I'm trying to think through what kinds of things might go wrong if one were to just create a collection of coroutines using new_thread(), and then run them in parallel using C multi threading.
Conversely, I'm wondering if there's a subset of Lua VM ops that are already (nearly) thread safe, and if there might be relatively easy ways of exploiting this.
For example, I'll often run through the entries of some table, looking for the key/value pair that gets the highest score from some kind of valuation function. I'm becoming suspicious that as long as the GC is off, and my valuation functions are sufficiently well behaved, I could perhaps safely parallelize these searches.
One hole I see in this concept is luaC_newobj, which looks like it would need to be serialized to prevent temporary tables from dropping off the allgc list. That's a pretty trivial diff though. luaS_newlstr would potentially also need a lock. And luaD_throw would need some extra logic of some sort. (That's relative to the 5.2 sources.)
The biggest problem seems to be table writes, as simultaneously writing new entries into the same table from different threads is obviously a recipe for disaster. (In fact, even reading while writing is probably a disaster.) There are various ways I might be able to ensure that table sets were in fact thread-safe-ish, though that would probably mean adding a per-Table mutex, which would lead to a bit of memory bloat; in addition to a lot of locking/unlocking overhead for table read/writes that were, most of the time, not in danger of doing anything troublesome.
But, if I'm imagining a parallel evaluation mode as something that would only run some of the time, I could disable all of this extra locking logic when running inside a single thread. Or I could even just write up some profiling code that would detect the case where multiple threads had written to the same table during a parallel evaluation; use that code to test whether or not my evaluation functions were in fact "well behaved", and then run with the safeties off for maximum speed...

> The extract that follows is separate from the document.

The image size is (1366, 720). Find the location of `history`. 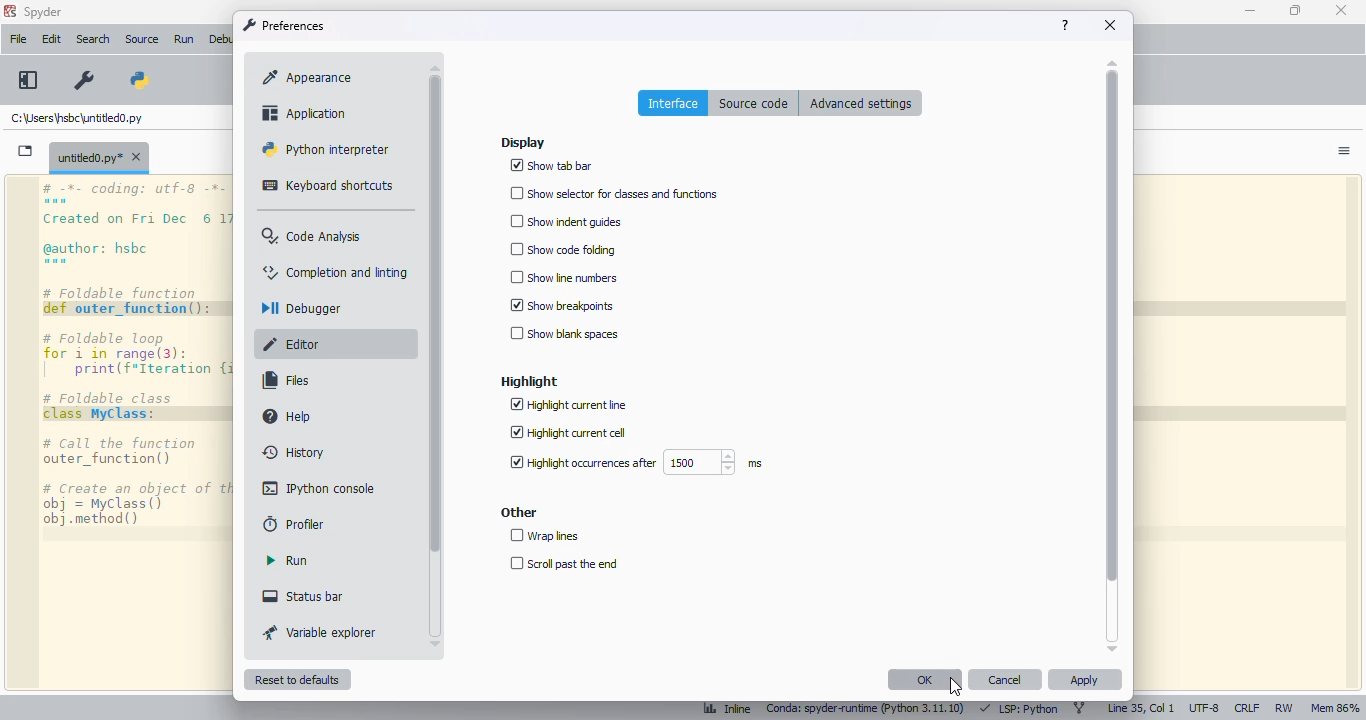

history is located at coordinates (294, 452).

luaT_gettm() looks like it might still cause some kinds of trouble (as it's a place where reading from a table can actually write data to that table value). But after looking a little closer I'm hopeful that caching logic it's used to implement may be harmless, provided that the "no parallel writes to shared tables" rule holds. (Worst case, we'll just end up writing the same value into the same flags variable multiple times.)
-Sven